Answer
$(-\infty,-\frac{1}{2})\cup(\frac{3}{2},\infty)$.
The graph is shown below.
Work Step by Step
The given expression is
$\Rightarrow 3\left | 2 x-1\right |+2\gt8$
Subtract $2$ from both sides.
$\Rightarrow 3\left | 2 x-1\right |+2-2\gt8-2$
Simplify.
$\Rightarrow 3\left | 2 x-1\right |\gt6$
Divide both sides by $3$.
$\Rightarrow \frac{3\left | 2 x-1\right |}{3}\gt\frac{6}{3}$
Simplify.
$\Rightarrow \left | 2 x-1\right |\gt2$
Rewrite the inequality without absolute value bars.

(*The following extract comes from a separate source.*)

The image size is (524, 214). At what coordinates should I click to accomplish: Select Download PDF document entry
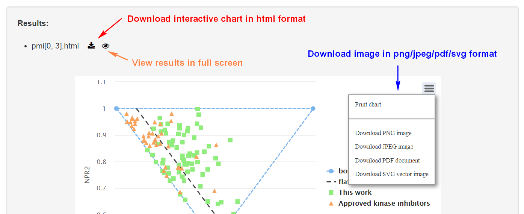click(x=387, y=161)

$\Rightarrow 2x-1\lt-2$ or $2x-1\gt2$
Solve each inequality separately.
Add $1$ to all parts.
$\Rightarrow 2x-1+1\lt-2+1$ or $2x-1+1\gt2+1$
Simplify.
$\Rightarrow 2x\lt-1$ or $2x\gt3$
Divide all parts by $2$.
$\Rightarrow \frac{2x}{2}\lt\frac{-1}{2}$ or $\frac{2x}{2}\gt\frac{3}{2}$
Simplify.
$\Rightarrow x\lt-\frac{1}{2}$ or $x\gt\frac{3}{2}$
The solution set is less than $-\frac{1}{2}$ or greater than $\frac{3}{2}$.
The interval notation is
$(-\infty,-\frac{1}{2})\cup(\frac{3}{2},\infty)$.